| Text segment |
Finger Snaps For Seven Indiana-Centric Poems

Poems from Indiana poet Mari Evans honored by a mural on Mass Ave

Poet Mari Evans honored for her Indiana poems and poetry career by a mural on Mass Ave

What better way to honor National Poetry Month than to celebrate the very poems and poets that embody the spirit of Indiana? This poetry collection that will have you falling in love with the state all over again is recommended by local professors, poet laureates, award-winning poets, and authors.

“I Am a Black Woman” by Mari Evans (1970)

I am a Black woman / music of my song / some sweet arpeggio of tears / is written in minor key / and I / can be heard humming in the night / Can be heard / humming / in the night

You might have seen her on Mass Ave towering high above, painted on the Davlan building, wearing a pink cardigan with a penetrating gaze. Evans may have been born in Toledo, but she made a living in Indy as a poet and a teacher for many years.

Mitchell L.H. Douglas, associate professor of English at IUPUI, poet, and author of “Dying in the Scarecrow’s Arms” and “\blak\ \al-fə bet\,” recommends this seminal work of Evans as it displays her advocacy for Black women and contribution to the Black Arts Movement. 

“This is a poem with the power to make you feel as tall as her mural,” Douglas says. 

“On the Banks of the Wabash, Far Away” by Paul Dresser (1897)

 Oh, the moonlight’s fair tonight along the Wabash, / From the fields there comes / the breath of new mown hay. / Through the sycamores the candle lights are gleaming / On the banks of the Wabash, far away.

This nostalgic piece is more of a lyric rather than a poem as it reminisces on life near the Wabash River. Written by American songwriter Paul Dresser, the tune was adopted as the official state song of Indiana in 1913.

Current Indiana Poet Laureate Matthew Graham, who is widely respected for his contribution to poetry and the arts, recommends this song for its power to evoke such vivid imagery.

“I love the nostalgic, romantic longing these lines evoke about a place and time that probably never existed except maybe in the imagination. And that’s just fine with me,” Graham says. 

“Haiku” by Etheridge Knight (1986)

Eastern guard tower / glints in sunset; convicts rest

Natalie Solmer, founder and editor-in-chief of The Indianapolis Review—a quarterly poetry and art publication—and assistant professor of English at Ivy Tech, enjoys this piece by Knight as it suggests the longing for freedom and demonstrates Knight’s mastery in haiku poetry.

Legendary Etheridge Knight is widely known for the poetry he wrote while incarcerated in an Indiana prison. As a blues poet, he once wrote, “I died in Korea from a shrapnel wound and narcotics resurrected me. I died in 1960 from a prison sentence and poetry brought me back to life.”

“The Idea of Ancestry” by Etheridge Knight (1986)

I know their dark eyes, / they know mine. / I know their style, /
they know mine. / I am all of them, / they are all of me.

Mitchell L.H. Douglas also recommends the work of Etheridge Knight.

| Records provided |
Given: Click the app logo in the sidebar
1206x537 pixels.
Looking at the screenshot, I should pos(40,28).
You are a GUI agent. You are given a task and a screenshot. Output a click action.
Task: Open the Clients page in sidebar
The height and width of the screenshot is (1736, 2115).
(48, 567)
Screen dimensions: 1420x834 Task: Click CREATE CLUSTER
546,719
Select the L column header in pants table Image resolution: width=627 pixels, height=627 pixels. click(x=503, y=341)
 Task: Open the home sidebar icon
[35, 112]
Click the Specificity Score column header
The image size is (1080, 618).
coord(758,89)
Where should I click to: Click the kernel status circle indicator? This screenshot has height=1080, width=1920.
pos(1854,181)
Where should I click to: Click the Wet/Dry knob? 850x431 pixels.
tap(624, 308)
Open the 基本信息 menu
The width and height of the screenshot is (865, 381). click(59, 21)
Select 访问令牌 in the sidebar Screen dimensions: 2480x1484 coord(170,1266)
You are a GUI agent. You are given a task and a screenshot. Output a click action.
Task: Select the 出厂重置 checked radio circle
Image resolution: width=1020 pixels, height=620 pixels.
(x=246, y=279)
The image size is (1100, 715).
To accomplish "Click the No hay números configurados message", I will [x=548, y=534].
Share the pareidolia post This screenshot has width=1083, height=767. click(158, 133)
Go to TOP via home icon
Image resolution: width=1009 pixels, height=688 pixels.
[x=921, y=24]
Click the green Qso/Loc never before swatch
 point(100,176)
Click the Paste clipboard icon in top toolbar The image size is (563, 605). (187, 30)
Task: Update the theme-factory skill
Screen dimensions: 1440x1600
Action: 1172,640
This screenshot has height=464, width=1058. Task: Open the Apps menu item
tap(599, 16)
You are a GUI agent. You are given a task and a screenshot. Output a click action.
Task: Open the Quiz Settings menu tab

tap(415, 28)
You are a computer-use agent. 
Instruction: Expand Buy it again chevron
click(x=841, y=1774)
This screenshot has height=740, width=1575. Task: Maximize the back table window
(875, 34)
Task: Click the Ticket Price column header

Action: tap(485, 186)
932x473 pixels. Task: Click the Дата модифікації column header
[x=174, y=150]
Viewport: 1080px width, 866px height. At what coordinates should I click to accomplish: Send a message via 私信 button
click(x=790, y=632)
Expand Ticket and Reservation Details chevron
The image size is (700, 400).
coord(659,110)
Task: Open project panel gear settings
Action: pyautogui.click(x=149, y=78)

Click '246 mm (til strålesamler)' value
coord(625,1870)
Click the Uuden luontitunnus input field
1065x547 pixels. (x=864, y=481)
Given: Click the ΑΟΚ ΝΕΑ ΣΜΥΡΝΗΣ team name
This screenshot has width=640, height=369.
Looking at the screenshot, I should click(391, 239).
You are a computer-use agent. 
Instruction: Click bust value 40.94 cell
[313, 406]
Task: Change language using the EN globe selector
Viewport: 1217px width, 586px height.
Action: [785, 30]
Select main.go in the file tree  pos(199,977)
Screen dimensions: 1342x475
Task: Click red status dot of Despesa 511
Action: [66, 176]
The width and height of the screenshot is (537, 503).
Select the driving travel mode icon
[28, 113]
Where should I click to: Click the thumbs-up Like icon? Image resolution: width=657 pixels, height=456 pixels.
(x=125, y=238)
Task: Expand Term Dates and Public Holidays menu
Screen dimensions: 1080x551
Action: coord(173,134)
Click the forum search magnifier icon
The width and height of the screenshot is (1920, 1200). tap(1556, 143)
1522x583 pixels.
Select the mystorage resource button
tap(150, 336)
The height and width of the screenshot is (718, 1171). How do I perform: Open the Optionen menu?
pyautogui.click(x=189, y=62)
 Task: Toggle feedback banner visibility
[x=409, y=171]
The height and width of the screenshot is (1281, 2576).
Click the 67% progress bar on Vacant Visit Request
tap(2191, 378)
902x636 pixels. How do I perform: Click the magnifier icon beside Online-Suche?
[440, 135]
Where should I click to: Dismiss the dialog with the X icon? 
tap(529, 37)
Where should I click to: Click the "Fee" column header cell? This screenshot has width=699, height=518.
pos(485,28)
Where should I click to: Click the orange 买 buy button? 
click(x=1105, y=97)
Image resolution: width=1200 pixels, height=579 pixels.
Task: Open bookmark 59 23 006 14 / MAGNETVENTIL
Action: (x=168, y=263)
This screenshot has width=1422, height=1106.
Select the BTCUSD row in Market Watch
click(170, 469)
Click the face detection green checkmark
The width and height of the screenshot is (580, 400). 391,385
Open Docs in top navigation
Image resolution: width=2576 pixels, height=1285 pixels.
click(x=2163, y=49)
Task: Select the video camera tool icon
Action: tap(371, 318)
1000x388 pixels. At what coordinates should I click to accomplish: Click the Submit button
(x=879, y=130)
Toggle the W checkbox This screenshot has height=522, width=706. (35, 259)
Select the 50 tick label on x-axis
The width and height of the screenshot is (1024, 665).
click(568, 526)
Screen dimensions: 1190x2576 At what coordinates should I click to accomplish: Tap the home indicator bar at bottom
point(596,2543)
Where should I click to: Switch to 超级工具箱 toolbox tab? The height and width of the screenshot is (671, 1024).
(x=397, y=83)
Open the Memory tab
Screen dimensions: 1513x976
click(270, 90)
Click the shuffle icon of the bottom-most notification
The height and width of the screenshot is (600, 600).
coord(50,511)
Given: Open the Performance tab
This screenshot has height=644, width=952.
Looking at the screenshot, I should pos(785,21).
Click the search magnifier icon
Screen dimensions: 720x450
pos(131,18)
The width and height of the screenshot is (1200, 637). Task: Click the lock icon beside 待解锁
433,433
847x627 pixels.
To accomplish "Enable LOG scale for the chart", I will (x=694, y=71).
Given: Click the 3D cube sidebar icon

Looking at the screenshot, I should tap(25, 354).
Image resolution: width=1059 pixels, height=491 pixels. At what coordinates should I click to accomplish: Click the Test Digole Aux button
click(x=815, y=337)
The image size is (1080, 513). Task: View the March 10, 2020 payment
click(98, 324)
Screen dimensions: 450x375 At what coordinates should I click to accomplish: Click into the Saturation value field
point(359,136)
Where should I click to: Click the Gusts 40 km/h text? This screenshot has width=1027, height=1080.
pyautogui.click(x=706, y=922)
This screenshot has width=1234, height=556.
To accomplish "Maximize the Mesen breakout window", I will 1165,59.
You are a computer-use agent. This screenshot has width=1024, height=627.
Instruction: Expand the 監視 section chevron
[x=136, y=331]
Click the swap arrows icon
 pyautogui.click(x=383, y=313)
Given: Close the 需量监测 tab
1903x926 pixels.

| Tasks and exercises |
A: Decide whether each statement agrees with the Indiana poetry article: (i) Mari Evans was born in Indianapolis; (ii) "On the Banks of the Wabash, Far Away" was adopted as Indiana's official state song in 1913; (iii) Natalie Solmer is an assistant professor of English at IUPUI. Answer yes or no for each, quoting the deciding words of the article.
B: Transcribe from the Indiana poetry article the stretch from "Mitchell L.H. Douglas, associate" through "Indiana in 1913.".

| Exercise solutions |
A:
(i) No: "Evans may have been born in Toledo"
(ii) Yes: "the tune was adopted as the official state song of Indiana in 1913"
(iii) No: "assistant professor of English at Ivy Tech"

B:
Mitchell L.H. Douglas, associate professor of English at IUPUI, poet, and author of “Dying in the Scarecrow’s Arms” and “\blak\ \al-fə bet\,” recommends this seminal work of Evans as it displays her advocacy for Black women and contribution to the Black Arts Movement. 

“This is a poem with the power to make you feel as tall as her mural,” Douglas says. 

“On the Banks of the Wabash, Far Away” by Paul Dresser (1897)

 Oh, the moonlight’s fair tonight along the Wabash, / From the fields there comes / the breath of new mown hay. / Through the sycamores the candle lights are gleaming / On the banks of the Wabash, far away.

This nostalgic piece is more of a lyric rather than a poem as it reminisces on life near the Wabash River. Written by American songwriter Paul Dresser, the tune was adopted as the official state song of Indiana in 1913.